I've decided to go full custom for my GET-request, since everything else didn't want to work and got me angry. I used the request for something different though, like getting a list from our server. The login is done via POST requests which was easier.

However, to stick with GET-requests: I needed characters like "+" and "/" encoded... First I couldn't get the "+" encoded with the "stringByAddingPercentEncodingWithAllowedCharacters" method. So I have built my own extension for String:

extension String 
{
    return CFURLCreateStringByAddingPercentEscapes(
      nil,
      self as CFString,
      nil,
      "!*'();:@&=+$,/?%#[]" as CFString,
      CFStringBuiltInEncodings.UTF8.rawValue
    ) as String
}

2nd step was to add this to my url for the final request. I wanted to use URLQueryItems and add them to the url by using url.query or url.queryItems. Bad surprise: My already correctly encoded string got encoded again and every "%" inside of it became "%25" making it invalid. -.-

So now I have appended each encoded value to a string which will be added to the url.

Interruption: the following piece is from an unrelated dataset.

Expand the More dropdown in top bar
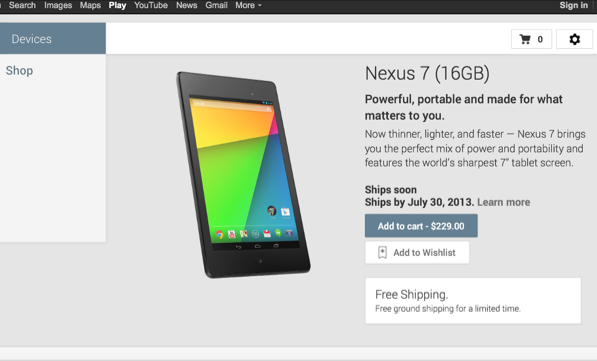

Doesn't feel very "swift" but ok..

let someUrl = "https://example.com/bla/bla.json"
var queryString = ""
var index = 0

// dicParam is of type [String: AnyObject] with all needed keys and values for the query
for (key, value) in dicParam  
{
    let encodedValue = (value as! String).encodeUrl()
    if index != 0
    {
        queryString.append("&\(key)=\(encodedValue)")
    }
    else
    {
        queryString.append("?\(key)=\(encodedValue)")
    }

    index += 1
}

let url = URLComponents(string: someUrl + queryString)!